Solution: Take $X = \mathbb{R} ^2$ with the Euclidean topology. Let $B[\mathbf{x} ,r] \left( B(\mathbf{x} ,r) \right) $ denotes the closed (open) ball centered at $\mathbf{x} $ and radius $r$ Consider the set \[ A = B[(-1,0), 0.5] \cup [-0.5, 0.5] \cup B[(1,0), 0.5]. \] Then the interior of the set $A$ will be two open balls, namely \[ \text {Int}(A) = B((-1,0), 0.5) \cup B((1,0),0.5) \] which is not connected. Thus, $A$ is connected does not imply $\text{Int}(A)$ is connected.

On the other hand, if $A$ is connected, then its closure will be connected. We will prove it by two methods. The first method uses one of the characterizations of connectedness. Let $\bar{A} $ denotes the closure of $A$. Let \[ f: \bar{A} \to \left( \{ 0,1 \}, \mathcal{T} _d \right) \] be continuous. Since $f$ is continuous its restriction to any subset will be continuous and hence $f\big|_{A} : A \to \left( \{ 0,1\}, \mathcal{T} _d \right) $ is continuous. Since $A$ is connected, $f$ must be constant. Without loss of generality, we assume that $f(A) = \{ 0 \} $. Now we claim that $f\left( \bar{A} \right) = \{ 0 \} $. Since $f$ is continuous, we have \[ f\left( \bar{A} \right) \subset \overline{f(A)} = \{ 0 \}. \] Therefore, $f\left( \bar{A} \right) = \{ 0 \} $ and hence, $\bar{A} $ is connected.

Secondly, we can use the definition of connectedness. Suppose that $\bar{A} = E \cup F$, where $\bar{E} \cap F = E \cap \bar{F} = \emptyset $. Suppose that $E\neq \emptyset $. We will prove that $F = \emptyset $. Note that we can write \[ A = \left( A \cap E \right) \cup \left( A \cap F \right). \] Since $ E \neq \emptyset $ so $A \cap E \neq \emptyset $. As $A$ is connected, $A \cap F$ must be an emptyset.
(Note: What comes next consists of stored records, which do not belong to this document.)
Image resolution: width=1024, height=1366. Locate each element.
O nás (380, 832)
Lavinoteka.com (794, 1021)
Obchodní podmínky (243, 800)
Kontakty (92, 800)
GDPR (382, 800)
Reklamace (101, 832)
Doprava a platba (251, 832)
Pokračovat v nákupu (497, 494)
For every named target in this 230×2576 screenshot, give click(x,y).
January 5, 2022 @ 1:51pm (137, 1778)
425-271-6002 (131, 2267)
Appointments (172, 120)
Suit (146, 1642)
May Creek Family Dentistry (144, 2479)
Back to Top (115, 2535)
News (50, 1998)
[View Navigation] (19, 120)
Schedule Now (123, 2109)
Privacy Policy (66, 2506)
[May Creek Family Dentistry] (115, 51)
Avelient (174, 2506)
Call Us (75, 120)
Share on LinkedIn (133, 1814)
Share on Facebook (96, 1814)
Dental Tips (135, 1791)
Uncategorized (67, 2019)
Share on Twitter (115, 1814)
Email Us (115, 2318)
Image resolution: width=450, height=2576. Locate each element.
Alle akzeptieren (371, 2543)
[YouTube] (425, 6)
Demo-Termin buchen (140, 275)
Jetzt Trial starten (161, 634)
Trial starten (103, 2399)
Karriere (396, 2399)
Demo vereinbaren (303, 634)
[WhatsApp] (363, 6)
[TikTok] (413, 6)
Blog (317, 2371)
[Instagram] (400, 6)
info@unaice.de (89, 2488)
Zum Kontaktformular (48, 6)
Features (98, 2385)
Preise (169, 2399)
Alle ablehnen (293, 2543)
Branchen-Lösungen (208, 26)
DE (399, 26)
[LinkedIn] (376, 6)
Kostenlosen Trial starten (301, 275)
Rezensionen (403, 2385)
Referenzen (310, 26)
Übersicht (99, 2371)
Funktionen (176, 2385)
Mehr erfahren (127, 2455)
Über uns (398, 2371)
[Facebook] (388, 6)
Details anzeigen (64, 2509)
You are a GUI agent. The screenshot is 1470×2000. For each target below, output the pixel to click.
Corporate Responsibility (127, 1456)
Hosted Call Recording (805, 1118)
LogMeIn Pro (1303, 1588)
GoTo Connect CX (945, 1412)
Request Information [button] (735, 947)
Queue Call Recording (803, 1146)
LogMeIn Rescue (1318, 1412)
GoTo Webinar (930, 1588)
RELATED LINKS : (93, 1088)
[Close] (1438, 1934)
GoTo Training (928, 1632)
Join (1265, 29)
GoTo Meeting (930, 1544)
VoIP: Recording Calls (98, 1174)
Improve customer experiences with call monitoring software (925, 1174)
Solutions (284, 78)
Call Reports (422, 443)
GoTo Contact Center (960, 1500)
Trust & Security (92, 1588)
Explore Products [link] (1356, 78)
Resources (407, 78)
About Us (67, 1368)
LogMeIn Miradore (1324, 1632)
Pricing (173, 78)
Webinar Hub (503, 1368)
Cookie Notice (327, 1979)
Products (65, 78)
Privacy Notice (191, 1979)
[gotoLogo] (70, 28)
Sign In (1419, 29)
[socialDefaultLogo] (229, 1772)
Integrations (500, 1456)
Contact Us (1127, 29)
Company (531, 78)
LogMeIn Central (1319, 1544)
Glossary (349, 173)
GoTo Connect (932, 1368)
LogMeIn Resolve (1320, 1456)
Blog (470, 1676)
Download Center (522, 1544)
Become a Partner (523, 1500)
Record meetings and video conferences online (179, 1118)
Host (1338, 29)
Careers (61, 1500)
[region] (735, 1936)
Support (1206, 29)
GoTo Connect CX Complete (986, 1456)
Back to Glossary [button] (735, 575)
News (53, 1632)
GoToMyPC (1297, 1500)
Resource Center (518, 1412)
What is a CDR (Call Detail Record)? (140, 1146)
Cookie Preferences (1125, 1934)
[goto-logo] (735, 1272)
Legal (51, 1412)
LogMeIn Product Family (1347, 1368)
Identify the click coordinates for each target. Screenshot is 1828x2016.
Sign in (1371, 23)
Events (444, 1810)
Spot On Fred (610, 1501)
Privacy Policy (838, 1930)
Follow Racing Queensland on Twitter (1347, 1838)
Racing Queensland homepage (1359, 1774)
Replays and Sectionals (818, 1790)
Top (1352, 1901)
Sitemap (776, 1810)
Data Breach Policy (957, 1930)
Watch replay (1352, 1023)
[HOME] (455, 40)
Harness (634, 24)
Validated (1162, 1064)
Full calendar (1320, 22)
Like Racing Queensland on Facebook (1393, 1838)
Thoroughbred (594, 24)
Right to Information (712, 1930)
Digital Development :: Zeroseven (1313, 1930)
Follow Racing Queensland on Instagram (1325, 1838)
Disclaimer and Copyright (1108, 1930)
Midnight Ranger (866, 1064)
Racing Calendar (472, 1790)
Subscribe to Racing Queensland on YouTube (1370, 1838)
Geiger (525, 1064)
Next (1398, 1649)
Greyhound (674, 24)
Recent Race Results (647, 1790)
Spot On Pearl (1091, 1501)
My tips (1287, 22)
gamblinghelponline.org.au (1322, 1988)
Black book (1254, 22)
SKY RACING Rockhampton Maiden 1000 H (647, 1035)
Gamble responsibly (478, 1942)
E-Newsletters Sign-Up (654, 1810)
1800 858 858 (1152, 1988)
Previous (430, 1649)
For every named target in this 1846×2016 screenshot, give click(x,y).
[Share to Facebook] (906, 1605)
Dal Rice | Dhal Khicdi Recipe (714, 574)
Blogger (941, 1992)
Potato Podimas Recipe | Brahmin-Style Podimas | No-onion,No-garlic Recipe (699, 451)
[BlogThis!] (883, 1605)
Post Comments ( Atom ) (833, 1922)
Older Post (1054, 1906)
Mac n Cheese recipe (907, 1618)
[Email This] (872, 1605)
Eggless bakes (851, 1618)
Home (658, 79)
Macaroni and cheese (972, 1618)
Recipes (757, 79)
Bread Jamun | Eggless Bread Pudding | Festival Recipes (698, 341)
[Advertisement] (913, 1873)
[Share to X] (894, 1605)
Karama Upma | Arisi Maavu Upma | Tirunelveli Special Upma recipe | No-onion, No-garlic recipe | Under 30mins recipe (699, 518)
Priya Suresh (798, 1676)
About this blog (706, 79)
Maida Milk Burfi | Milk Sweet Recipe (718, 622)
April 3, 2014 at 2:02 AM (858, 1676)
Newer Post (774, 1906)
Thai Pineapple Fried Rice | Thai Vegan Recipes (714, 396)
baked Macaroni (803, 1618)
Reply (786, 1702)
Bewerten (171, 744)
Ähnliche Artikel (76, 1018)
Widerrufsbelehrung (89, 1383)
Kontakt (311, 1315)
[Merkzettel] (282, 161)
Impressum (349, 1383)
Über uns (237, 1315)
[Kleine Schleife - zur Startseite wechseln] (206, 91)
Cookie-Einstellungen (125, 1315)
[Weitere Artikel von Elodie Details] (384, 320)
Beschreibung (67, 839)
Now, $A \subseteq E \cup F$ and $A \cap F = \emptyset $, which implies \[ A \subseteq E \implies \bar{A} \subseteq \bar{E}. \] Now note that \[ \bar{A} = E \cup F \implies F = F \cap \bar{A} \subseteq F \cap \bar{E} = \emptyset . \] Thus, $F= \emptyset $ and hence, $\bar{A} $ is connected.